On peut ainsi opérer un rapprochement entre ces deux formes de révélations surnaturelles, dans le sens où elles modifient radicalement la destinée des personnages et sont en rapport direct avec la réunification de la famille. En se soumettant aux injonctions des voix célestes, l’un comme l’autre acceptent de suivre un chemin qui n’était pas a priori dessiné : Alis retrouvera Herpin, car elle a échangé ses riches habits de cour contre des haillons et a vécu comme une mendiante dans les rues de Tolède ; en quittant sa jeune épouse Galienne, Olivier parviendra à retrouver ses origines.

Le voile qui s’est légèrement déchiré pour laisser passer la clarté de Dieu se referme pour les autres héros du poème, qui ne jouissent pas de cette expérience directe. Dieu les avertit des dangers qui les menacent, mais ne se manifeste pas de façon aussi évidente. Les songes évoqués dans le poème obéissent à la règle générale suivie par les trouvères ; ils ont pour fonction essentielle d’avertir le rêveur d’un danger imminent, si ce n’est de permettre une anticipation de l’auteur sur les événements qu’il va rapporter1141. « C’est une technique littéraire, souligne B. Guidot, qui a tendance à être utilisée de manière de plus en plus systématique dans les chansons tardives »1142. Ils contiennent des images fortement chargées de signification et engendrent fréquemment chez le rêveur un sentiment très fort de peur : des griffons arrachent les yeux de Lion, des léopards et des serpents viennent dépecer son corps, des faucons jettent Guillaume dans une fosse… puis ce sont de blanches colombes ou une fleur de lys qui viennent secourir le rêveur qui s’éveille alors et cherche à interpréter l’avertissement transmis1143. Là encore, le destinataire ne met pas en doute que cela soit un signe témoignant de la présence du pouvoir surnaturel.  « C’est à son réveil, en retrouvant la réalité commune qu’il découvre le contraste entre cette réalité et le monde extraordinaire dans lequel il a été, un moment, transporté. Alors, seulement, il comprend qu’il a fait un rêve et en discerne le caractère surnaturel »1144. Ainsi, dans la nuit précédant son combat contre le géant Orible, Herpin fait un rêve dans lequel il voit un griffon l’attaquer et une colombe venir du ciel pour l’aider, ce qui lui apporte la certitude de la future victoire des chrétiens : « de son songe li vint l’averitacion »1145. Les songes se différencient des apparitions angéliques ou des voix célestes par leur violence et par la nature des informations qu’ils contiennent : il ne s’agit pas d’une injonction ou d’un ordre clair, mais de la représentation symbolique d’un danger imminent. Lion, hébergé chez Gaudiffer, se réveille brutalement après un rêve violent, pour découvrir à ses côtés le Blanc Chevalier qui lui annonce la trahison de son hôte :

‘« Compain, levés vous sus, pour Dieu omnipotent.
Saichiez se je n’estoie ains l’ajornement,
Seriez mort et perrilz et mordry faulsement,
Car Gaudiffer vous hoste desire durement
Que mis soiez a ffin, (…) » (v. 13801-805)’
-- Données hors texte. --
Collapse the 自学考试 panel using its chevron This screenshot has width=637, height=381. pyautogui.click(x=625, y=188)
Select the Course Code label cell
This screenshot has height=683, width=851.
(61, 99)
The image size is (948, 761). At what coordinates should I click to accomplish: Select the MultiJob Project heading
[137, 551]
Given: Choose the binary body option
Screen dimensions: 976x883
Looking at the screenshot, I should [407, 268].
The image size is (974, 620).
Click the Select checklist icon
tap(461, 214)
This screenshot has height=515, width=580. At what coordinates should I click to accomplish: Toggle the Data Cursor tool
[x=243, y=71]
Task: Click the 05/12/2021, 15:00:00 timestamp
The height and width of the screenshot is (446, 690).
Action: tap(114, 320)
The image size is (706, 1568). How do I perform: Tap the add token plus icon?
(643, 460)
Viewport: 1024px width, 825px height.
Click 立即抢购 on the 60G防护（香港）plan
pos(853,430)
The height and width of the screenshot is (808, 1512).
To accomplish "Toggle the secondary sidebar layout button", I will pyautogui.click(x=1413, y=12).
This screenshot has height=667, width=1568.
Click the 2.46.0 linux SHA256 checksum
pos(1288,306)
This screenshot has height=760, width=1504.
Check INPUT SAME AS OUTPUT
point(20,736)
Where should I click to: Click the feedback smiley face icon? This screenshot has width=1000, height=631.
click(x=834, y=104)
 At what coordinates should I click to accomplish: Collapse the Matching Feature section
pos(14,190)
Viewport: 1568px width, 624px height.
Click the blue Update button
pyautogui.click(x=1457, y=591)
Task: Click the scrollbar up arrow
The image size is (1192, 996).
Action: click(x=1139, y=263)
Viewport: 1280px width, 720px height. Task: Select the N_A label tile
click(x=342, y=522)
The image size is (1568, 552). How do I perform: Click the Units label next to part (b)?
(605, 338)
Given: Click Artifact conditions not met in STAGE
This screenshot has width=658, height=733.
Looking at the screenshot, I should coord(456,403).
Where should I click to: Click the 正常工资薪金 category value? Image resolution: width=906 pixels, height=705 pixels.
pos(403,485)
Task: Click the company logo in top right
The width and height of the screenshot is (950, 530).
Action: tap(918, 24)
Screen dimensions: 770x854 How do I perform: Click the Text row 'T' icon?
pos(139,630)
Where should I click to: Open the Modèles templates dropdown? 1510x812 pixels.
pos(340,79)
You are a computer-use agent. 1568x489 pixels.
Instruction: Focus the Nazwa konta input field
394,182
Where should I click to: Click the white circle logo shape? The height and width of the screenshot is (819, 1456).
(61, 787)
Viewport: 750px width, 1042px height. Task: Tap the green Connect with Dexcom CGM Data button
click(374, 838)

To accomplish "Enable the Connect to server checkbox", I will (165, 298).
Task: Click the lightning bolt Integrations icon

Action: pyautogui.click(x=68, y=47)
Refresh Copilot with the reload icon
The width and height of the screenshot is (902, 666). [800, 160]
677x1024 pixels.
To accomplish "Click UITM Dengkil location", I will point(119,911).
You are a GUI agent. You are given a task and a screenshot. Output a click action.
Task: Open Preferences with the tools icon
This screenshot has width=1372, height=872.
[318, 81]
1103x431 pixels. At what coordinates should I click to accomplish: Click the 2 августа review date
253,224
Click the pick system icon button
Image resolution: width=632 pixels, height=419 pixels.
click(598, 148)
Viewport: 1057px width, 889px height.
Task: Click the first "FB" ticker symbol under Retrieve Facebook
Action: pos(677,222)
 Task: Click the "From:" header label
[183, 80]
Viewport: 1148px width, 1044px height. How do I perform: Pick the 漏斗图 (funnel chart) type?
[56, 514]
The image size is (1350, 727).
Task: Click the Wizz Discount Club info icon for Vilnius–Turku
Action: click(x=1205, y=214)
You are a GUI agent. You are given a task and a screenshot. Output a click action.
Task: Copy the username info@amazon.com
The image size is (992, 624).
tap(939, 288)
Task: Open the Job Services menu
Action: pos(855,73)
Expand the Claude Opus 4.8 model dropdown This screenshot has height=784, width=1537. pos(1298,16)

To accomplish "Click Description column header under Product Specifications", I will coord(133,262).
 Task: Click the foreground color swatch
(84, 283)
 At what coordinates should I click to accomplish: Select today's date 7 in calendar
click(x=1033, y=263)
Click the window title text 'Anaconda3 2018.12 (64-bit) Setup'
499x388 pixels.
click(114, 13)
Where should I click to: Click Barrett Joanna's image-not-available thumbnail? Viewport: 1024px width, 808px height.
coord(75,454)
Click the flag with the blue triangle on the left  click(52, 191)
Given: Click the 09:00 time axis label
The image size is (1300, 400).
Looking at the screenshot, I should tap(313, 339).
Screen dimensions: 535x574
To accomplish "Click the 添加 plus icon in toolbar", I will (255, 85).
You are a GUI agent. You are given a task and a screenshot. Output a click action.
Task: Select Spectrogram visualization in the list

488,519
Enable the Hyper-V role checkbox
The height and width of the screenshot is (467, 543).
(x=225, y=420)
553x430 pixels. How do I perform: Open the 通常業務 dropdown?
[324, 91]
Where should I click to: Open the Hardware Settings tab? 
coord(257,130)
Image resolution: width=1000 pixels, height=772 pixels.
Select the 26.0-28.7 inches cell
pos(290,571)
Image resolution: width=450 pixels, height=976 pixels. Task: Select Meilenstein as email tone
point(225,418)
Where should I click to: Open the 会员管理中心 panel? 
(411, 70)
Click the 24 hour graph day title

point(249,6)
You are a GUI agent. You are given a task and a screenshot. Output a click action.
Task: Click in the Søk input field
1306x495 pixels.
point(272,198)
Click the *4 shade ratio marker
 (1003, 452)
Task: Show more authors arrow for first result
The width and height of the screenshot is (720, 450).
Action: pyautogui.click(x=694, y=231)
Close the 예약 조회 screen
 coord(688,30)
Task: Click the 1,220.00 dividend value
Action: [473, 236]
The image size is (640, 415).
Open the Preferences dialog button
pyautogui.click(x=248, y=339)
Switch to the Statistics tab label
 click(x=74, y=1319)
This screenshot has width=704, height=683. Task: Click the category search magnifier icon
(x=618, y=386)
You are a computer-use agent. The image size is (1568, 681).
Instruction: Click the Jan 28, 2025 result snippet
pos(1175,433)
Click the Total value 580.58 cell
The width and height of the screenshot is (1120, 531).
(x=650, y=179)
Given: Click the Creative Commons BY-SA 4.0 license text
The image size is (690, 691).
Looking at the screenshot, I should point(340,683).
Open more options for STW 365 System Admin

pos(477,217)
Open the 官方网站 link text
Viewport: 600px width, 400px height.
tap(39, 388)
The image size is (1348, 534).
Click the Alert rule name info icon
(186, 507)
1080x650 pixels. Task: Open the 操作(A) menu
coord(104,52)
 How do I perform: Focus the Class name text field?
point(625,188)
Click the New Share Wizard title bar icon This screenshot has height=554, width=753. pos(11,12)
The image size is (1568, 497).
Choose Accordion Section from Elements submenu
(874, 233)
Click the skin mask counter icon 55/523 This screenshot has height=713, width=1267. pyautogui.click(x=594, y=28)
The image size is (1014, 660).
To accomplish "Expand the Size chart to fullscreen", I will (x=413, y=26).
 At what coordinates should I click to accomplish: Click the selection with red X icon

L’action succède rapidement au rêve ; « vingt glouton » envahissent la chambre, mais le Blanc Chevalier ne leur laisse pas le loisir d’accomplir leur forfait. Là encore, le poète prend le soin de noter que l’intermédiaire divin « fist telz miraicle » (v. 13839) que les traîtres à la solde de Gaudiffer sont vite maîtrisés. Comme dans l’exemple précédent, le danger annoncé se concrétise, mais il est évincé grâce à une intervention miraculeuse (les saints armés ou le Blanc Chevalier) représentée dans le rêve sous la forme d’une colombe1146. L’avertissement onirique ne modifie pas le cours du récit, puisque Herpin et ses compagnons s’étaient engagés à délivrer Tolède, mais la vision nocturne de Lion contient d’autres enseignements :

‘Et que l’arme de ly faisoit despartement
Et alloit az Saint Cielz, lassus ou firmament,
Et que d’un blan collon qui l’amoit loialment
Estoit pourtér en air ver le cielz droitement. (v. 13789-792)’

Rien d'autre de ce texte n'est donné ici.